Starting with General Guidelines for a beginner, following
are the few tips to be kept in mind so you can make some educated decision
whether the equity investments are for you or not.
1.
Do you have capacity to lose money! Sorry but
there are chances that you might end up losing some money on your investment as
the equity prices could not be controlled as the rate of interest on your
savings account.
2.
Your capacity to take risk or appetite for risk
– If you can invest some money and just wait and actively monitor the situation
without withdrawing the funds then only consider parking your money into
equity. Plus make sure the negative changes in the value of your investment do
not have significant impact on your behavior or financial position.
3.
Could you manage your investment actively and
ready to do some research – if you have time and you can be proactive in
managing your money than only equity investments are for you otherwise debt
makes more sense. Undeniably you can use mutual funds but still you need to
manage your money or have information to select most appropriate mutual fund or
switch between the schemes or securities.
4.
Long Term – The term or the time-frame is the
key to generate value in equity investments so you should have the capacity to
lock in you money for at least 5 years, remember that may generate some tax
advantage for you as well. Remember to set long-term goals and how your
investments in equity should work so the goals could be realized effectively.
5.
Make yourself aware of Dos and Don’ts of the
stock market. Reading is the Key! Avoid picking scrips or companies to invest
based upon emotions or hunches. Another Important Don’t is not to take a loan
to invest in stock market (equity investment). Make a point to diversify your
portfolio by buying good quality stocks of different companies ranging over
different sectors or industries. Stocks should be bought from banking sector,
IT sector, Telecom, Infrastructure and FMCG.
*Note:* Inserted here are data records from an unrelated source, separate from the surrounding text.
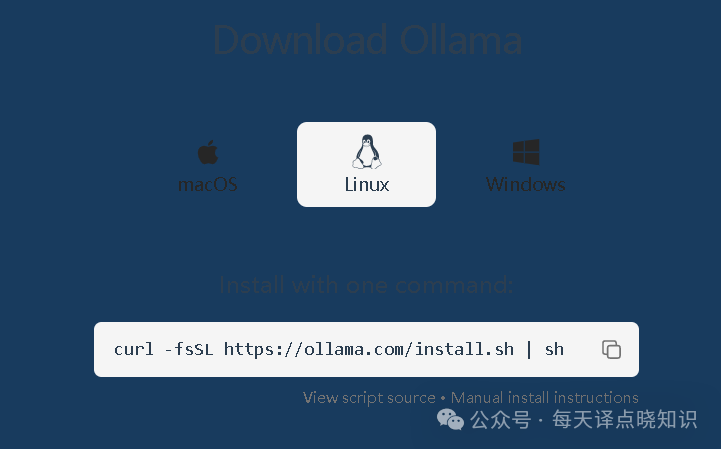Click the bullet separator between the footer links

pyautogui.click(x=443, y=398)
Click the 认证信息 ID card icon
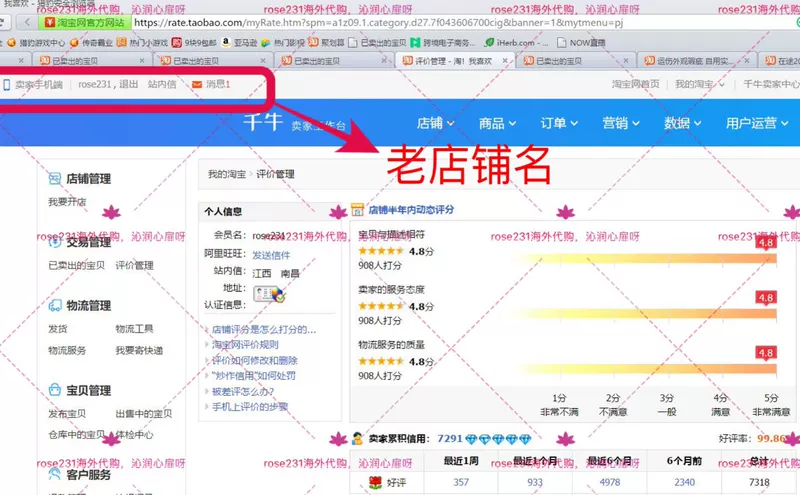 pyautogui.click(x=269, y=294)
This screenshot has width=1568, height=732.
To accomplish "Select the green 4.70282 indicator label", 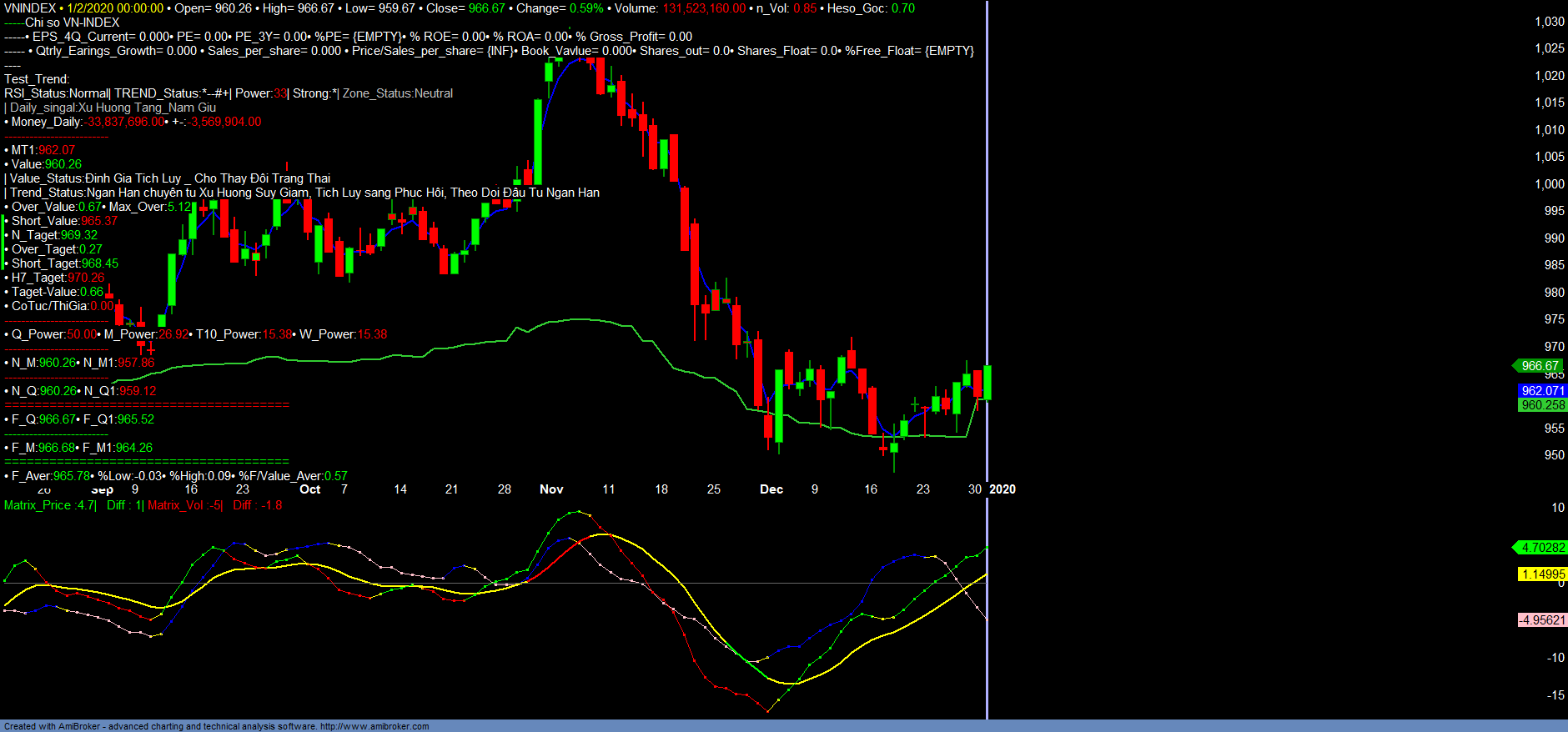I will [1542, 548].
Pointers to Make an Investment in Equity:
If you have read so much and have
reached to this stage than it means you are serious ready to invest in equity.
There are several jargons and terminology i.e. Fundamental Analysis, Technical
Analysis, Economic Analysis and Dow Theory etc., that are being used and some
of them seems to be bit complicated rather high-end for a lay man to use.
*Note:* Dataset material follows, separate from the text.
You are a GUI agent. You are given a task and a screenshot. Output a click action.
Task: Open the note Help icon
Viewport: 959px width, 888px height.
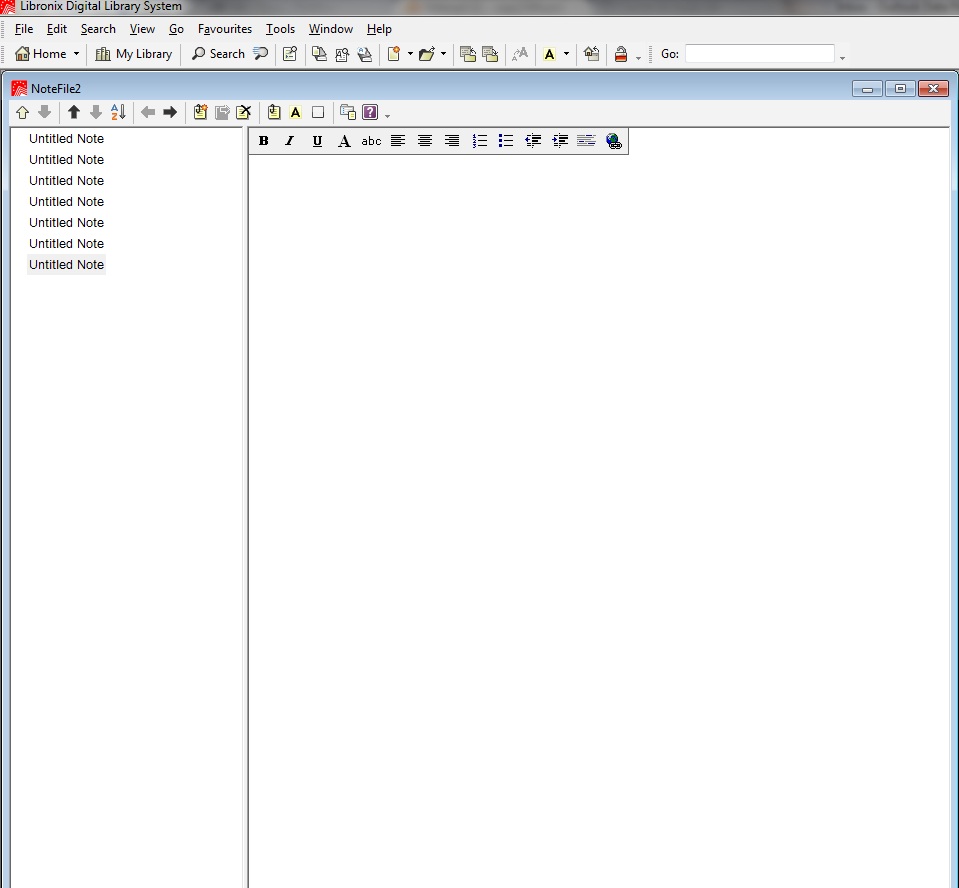click(x=369, y=112)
Here an Effort has been made to
provide you simplistic pointers that can facilitate you in making right
selection for your equity investment portfolio. Most of this information could
be collected via websites or stock exchange apps or may be via magazines or
journals. This information is primarily available in public domain.
Following is the information or
pointers that you should try to study or find out information about them so you
can make a well judged investment.
1.
History of the Company – Past is always a
Guiding Force as it tells a lot about how the company has progressed over a
period of time.
2.
Basic Understanding of the Company’s Business –
Invest if you understand the company’s business and the product of the company
seems to be in the demand for a long-period.
3.
Reputation and Experience of the promoters and
Board of directors
4.
Customers and Type of Markets being served by
the company – Loyal Customers and International Customers is an asset.
5.
High & Low price of a Year or at least for
last 6 months – Newer Buy at the peak price try to buy as close as possible to
the lowest price
6.
Revenue of the Company for last 5 years – It will
give you an idea how much company makes in a year and its capacity to generate
income. You could also do year –on – year comparison.
7.
Net Profit after Tax for last 5 years – This is
what will be distributed to the shareholders as earnings per share (EPS)
8.
P/E Ratio – Price Earning Ration in simple words
it means current market price per share divided by Earning per Share. E.g. Stock
is trading at INR 100 and Earning per share last year has been INR 5 then P/E
ratio is 100/5= INR 20/-
9.
Competitions for the Company – More Competition
more are the challenges that the company has to face in the market.
10.
Focus on the Future of the Company – Vision that
the company holds for the future and concrete planning for growth.